• **Aim of the task**
Count the lines of the data below that include the string "Show", and provide nothing but the result.
-------------------------
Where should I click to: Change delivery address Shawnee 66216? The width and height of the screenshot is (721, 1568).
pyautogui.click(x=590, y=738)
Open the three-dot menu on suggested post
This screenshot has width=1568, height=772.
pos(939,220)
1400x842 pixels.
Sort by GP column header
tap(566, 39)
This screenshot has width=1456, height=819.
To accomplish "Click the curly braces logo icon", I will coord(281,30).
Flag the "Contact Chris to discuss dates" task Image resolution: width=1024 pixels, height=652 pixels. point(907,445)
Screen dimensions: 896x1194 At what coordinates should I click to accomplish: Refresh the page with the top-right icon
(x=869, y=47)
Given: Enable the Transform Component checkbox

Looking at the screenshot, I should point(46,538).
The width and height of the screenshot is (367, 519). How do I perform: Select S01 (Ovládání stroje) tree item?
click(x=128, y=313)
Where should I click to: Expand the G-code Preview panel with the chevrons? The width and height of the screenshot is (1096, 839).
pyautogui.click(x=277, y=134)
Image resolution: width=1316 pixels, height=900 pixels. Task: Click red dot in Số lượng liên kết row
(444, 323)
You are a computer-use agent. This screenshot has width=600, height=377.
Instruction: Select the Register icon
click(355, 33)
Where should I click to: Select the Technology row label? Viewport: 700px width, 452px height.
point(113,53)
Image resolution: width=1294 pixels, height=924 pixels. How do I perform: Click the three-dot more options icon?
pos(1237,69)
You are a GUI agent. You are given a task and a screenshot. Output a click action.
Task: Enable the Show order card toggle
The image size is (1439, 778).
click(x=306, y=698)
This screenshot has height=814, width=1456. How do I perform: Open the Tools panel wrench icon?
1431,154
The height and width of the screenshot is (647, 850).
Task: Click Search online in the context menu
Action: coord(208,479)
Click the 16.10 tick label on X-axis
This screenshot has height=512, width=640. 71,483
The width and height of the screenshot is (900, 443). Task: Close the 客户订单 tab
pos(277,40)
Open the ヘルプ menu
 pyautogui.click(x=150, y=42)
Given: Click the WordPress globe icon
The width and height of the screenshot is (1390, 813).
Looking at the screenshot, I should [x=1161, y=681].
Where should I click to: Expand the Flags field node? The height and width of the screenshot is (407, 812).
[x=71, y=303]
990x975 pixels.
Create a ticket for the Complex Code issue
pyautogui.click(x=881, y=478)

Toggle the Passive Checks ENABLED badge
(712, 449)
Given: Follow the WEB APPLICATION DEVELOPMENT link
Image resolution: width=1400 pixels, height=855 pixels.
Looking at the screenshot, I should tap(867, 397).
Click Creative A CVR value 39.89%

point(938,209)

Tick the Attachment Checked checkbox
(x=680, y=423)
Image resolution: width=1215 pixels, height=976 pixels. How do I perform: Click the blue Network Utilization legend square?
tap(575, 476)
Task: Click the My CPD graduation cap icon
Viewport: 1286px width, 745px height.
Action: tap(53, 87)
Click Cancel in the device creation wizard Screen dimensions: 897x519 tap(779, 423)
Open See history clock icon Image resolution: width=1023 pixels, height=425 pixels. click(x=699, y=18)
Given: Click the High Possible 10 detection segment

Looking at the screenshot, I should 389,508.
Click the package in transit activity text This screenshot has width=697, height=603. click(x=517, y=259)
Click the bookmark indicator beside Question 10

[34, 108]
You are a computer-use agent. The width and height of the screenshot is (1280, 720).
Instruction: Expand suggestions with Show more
-------------------------
• **Answer section**
2